Did anyone tell you to reduce your photoperiod yet? Please consider it. Cutting it down will slow down everything so that you'll have more time to figure out what's really wrong. IF you're lucky, it will be that you had too much light all along, the algae will slow down or stop and you're done. But in reality, if you then realize that now you don't have enough light to get the growth that you want, then it'll just reconfirm what everyone's been telling you. You don't have enough nutrients, co2, or both for the light that you're pushing. Probably review Darkblade's Primer to get what we're all trying to get at.

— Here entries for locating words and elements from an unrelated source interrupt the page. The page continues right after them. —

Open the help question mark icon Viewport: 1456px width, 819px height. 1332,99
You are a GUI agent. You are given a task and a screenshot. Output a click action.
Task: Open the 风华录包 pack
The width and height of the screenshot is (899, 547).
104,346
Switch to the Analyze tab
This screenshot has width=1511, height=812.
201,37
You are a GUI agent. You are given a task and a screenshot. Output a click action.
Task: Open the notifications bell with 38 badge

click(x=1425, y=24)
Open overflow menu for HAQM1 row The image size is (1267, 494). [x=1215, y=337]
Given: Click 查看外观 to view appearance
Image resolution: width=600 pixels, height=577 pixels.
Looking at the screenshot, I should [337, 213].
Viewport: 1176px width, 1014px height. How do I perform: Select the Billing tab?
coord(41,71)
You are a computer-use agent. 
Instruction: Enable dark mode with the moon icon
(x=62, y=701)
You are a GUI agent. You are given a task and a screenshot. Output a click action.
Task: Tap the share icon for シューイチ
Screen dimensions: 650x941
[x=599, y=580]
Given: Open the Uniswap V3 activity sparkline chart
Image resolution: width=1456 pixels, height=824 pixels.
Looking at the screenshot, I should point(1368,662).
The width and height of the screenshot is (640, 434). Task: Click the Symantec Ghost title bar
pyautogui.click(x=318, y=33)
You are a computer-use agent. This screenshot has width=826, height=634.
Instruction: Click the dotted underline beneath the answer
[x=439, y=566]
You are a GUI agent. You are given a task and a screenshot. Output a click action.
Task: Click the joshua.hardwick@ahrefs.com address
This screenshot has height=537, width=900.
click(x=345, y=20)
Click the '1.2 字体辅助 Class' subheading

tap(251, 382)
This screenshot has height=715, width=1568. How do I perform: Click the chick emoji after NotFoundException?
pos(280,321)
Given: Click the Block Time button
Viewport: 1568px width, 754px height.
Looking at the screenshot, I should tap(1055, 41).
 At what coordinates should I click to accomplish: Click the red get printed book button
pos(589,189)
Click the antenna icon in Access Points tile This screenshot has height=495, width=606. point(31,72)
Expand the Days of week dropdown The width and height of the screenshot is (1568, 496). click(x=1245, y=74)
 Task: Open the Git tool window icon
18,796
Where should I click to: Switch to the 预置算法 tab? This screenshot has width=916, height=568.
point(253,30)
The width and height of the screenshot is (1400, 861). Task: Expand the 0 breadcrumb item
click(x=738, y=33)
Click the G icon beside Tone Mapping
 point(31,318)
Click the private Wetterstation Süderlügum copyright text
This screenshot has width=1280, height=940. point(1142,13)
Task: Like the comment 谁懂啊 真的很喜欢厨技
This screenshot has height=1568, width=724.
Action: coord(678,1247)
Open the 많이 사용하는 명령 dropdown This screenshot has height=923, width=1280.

As for your levels being at 0, either your ferts are bad, your test kit is bad, or you're using it wrong. Tropica specialized is supposed to give you macros from what I read. What if you tested the fert solution itself? Any nitrates then? If you're still getting 0, then obviously, something is really not right.


----------



## Deanna (Feb 15, 2017)

OK, don't worry about your tank. I think we'll be able to get you on the right track, but it will take about a month to achieve stabilization once you set your inputs right.

First, to finish the CO2 aspect, the remaining questions were important:

2) What is the CO2 ppm level?
3) How do you measure the CO2 level?


----------



## m9090 (Jun 8, 2016)

ipkiss said:


> Did anyone tell you to reduce your photoperiod yet? Please consider it. Cutting it down will slow down everything so that you'll have more time to figure out what's really wrong. IF you're lucky, it will be that you had too much light all along, the algae will slow down or stop and you're done. But in reality, if you then realize that now you don't have enough light to get the growth that you want, then it'll just reconfirm what everyone's been telling you. You don't have enough nutrients, co2, or both for the light that you're pushing. Probably review Darkblade's Primer to get what we're all trying to get at.
> 
> 
> 
> As for your levels being at 0, either your ferts are bad, your test kit is bad, or you're using it wrong. Tropica specialized is supposed to give you macros from what I read. What if you tested the fert solution itself? Any nitrates then? If you're still getting 0, then obviously, something is really not right.




Hello,

I don’t know why my levels are at 0z
My photo Period is from 5pm to 11pm so just 6h
My test kits are good and expire in 2021 and when I had a reef I used to test everything once a week so I’m not bad at testing.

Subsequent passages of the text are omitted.